Cecil Hutson Sermon Archive
August 14, 2005 PM
HOW PETER KNEW THAT FALSE PROPHETS WOULD BE PUNISHED?
2 PET 2:4-9
INTRO: Peter has affirmed in v. 3 that false teachers would face judgment and damnation. There may have been those, however, who thought that because that judgment was not swift and unmistakable it would not really come. They might have said to themselves, Yes, Peter, we have heard that before. You keep telling us that ... but nothing seems to happen. And these people about whom you are warning us just keep right on teaching their error. But Peter had every reason to believe and know that these people who were making shipwreck of the faith of others would receive the just and correct penalty for their behavior.
I. TRUE, GODS JUDGMENTS, PENALTIES ARE NOT ALWAYS IMMEDIATE
A. An illustration
1. Ex 17:13,14 - a very early confrontation in Israels history
2. Deut 25:17-19 - scores of years later the penalty still not assessed
3. 1 Sam 15:2,3 - many years later the penalty is assessed
B. Eccl 8:11 - This verse presents the problem from human perspective
1. people become very ho hum and think that God really will not punish
2. but the lesson of history tells us otherwise - Gods judgments will come
3. Eccl 8:12,13 - ...yet surely I know...
II. SO, PETER USES SOME ILLUSTRATIONS TO AFFIRM GODS JUDGMENT
A. 2 Pet 2:4 - ...the angels that sinned...
1. what in important illustration given the situation Peter addresses
2. and it says clearly that no one is exempted from Gods judgments - did the false prophets/teachers believe they were beyond Gods judgments?
3. (angels are created, moral beings - but apparently not subject to redemption)
4. these rebellious creatures God imprisoned in tartarus - in chains
5. they were reserved unto judgment - Jude 1:6
B. 2 Pet 2:5 - ...spared not the old world...

Direction.
Decide whether each statement agrees with the sermon outline above, answering yes or no and quoting the words of the outline that settle it. (a) Ex 17:13,14 is listed as a very early confrontation in Israel's history. (b) The penalty is assessed in Deut 25:17-19. (c) Angels are described as subject to redemption.

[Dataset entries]
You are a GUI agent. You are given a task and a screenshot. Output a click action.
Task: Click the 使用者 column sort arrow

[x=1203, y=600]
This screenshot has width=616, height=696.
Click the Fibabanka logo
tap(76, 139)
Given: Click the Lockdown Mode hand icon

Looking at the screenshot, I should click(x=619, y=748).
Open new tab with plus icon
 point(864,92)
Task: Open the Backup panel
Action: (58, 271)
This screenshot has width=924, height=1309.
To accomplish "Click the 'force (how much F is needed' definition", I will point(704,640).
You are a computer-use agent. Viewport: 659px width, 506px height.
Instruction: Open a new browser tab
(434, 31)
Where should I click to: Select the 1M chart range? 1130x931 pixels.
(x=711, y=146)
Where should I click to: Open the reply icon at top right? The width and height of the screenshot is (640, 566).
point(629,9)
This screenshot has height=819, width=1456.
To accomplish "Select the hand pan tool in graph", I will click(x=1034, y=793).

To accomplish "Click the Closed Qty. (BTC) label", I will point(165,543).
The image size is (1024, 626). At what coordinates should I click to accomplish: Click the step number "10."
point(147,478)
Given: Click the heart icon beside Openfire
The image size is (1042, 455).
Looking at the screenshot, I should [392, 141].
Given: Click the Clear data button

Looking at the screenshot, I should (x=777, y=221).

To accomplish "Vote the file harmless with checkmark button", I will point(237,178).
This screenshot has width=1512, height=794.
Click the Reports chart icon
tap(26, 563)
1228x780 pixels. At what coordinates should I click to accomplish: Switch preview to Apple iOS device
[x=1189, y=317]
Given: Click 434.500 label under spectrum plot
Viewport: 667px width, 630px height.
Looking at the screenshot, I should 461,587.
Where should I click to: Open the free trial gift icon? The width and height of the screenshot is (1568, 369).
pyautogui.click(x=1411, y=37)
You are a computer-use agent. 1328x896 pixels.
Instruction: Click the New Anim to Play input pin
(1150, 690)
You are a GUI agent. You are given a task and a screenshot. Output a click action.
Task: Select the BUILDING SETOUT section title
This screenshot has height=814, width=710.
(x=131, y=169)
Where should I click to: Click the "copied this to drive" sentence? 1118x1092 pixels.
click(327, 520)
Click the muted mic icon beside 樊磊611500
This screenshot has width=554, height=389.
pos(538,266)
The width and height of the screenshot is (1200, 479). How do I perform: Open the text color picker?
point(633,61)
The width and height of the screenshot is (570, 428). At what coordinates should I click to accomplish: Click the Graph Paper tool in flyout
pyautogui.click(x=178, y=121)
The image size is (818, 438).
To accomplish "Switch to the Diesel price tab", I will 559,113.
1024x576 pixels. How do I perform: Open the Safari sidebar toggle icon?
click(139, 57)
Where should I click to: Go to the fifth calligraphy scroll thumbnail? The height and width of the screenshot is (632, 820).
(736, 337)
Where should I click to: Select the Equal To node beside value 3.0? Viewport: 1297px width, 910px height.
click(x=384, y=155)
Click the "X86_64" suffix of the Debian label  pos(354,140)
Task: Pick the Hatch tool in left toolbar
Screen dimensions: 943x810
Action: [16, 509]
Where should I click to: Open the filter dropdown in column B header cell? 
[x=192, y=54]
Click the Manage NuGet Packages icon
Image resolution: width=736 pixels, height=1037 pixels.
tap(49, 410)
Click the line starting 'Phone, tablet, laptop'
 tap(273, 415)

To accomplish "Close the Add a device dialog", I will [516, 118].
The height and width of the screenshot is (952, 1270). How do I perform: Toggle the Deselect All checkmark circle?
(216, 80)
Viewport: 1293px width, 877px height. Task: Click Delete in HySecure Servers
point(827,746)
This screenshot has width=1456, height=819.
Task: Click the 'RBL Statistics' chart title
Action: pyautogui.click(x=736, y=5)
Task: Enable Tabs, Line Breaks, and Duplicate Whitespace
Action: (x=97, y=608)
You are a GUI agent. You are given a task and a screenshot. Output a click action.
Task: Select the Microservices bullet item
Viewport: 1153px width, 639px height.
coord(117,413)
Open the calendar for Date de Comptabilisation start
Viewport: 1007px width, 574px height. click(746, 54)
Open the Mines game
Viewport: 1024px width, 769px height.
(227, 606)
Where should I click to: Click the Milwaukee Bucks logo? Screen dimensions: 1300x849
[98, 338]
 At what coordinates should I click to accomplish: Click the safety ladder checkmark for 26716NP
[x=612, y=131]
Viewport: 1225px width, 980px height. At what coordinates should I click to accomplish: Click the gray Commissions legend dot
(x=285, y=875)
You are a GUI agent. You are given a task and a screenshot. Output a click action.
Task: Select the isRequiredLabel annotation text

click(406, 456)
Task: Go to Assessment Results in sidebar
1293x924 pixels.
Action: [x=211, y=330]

Finished task.
(a) Yes: "Ex 17:13,14 - a very early confrontation in Israels history"
(b) No: "Deut 25:17-19 - scores of years later the penalty still not assessed"
(c) No: "but apparently not subject to redemption"